There’s a lot of AI that could immediately transform health care, he said. “There’s elements of health care already being supported by AI but when the regulatory bodies approve certain things you’ll see it really take off.”
For example, a patient can go to a physician’s office today and they might have their cell phone in their pocket, said Wood. “If you notice it there, you could ask, ‘Oh, is that helpful to your medical record?’ And the answer would be, ‘Yes, this transcribes our conversation in AI.’”
It takes the conversation and it creates a diagnosis, he said. “The doctor has to confirm it. It’s not like AI is going to finish it off. It decides ‘OK it looks like we’re aiming at this. The patient’s follow-up needs to be this.’”
When the doctor leaves the office or that particular room, they can go to the computer and check that it’s right instead of creating it, he said. “That might be 15 more minutes in that doctor’s day, they can see that many more patients and the accuracy is phenomenal.”
That’s not happening in hospitals yet, said Wood. “It will. Where a nurse spends a great deal of their time charting, they could walk out of a patient’s room and not have to worry about that part. That’s amazing. They can go onto the next patient so that’s definitely on its way and I hope sooner than later.”
Other advancements in patient care include:
Patient-centered design: More hospitals designing care models around the patient journey — from ER through discharge — to reduce stress and improve safety.
Enhanced imaging and cath lab technology: Lakeview is purchasing the new Philips Azurion cath lab, a $2 million investment to bring state-of-the-art technology locally.

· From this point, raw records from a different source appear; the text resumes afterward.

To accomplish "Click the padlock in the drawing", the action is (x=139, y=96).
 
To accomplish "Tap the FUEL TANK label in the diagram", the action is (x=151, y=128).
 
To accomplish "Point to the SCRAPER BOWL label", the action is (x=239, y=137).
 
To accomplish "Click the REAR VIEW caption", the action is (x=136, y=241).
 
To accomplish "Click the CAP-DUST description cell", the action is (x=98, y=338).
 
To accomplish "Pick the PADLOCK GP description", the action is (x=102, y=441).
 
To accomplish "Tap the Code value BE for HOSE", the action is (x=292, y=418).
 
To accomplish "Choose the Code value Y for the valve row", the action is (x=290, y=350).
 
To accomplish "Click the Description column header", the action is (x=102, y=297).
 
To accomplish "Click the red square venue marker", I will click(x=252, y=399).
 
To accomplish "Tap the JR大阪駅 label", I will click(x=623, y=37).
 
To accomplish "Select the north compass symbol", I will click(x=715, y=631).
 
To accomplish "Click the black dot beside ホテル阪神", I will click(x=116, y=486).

Interdisciplinary care teams: Physicians, nurses, pharmacists, therapists working more collaboratively to improve outcomes.
Everything the hospital does is for the patient, said Wood. “When everyone shares a common goal, which is to care for our patients like our closest loved ones and to focus on the care and improvement of human life, we are able to execute our strategies which ultimately result in measurable success.”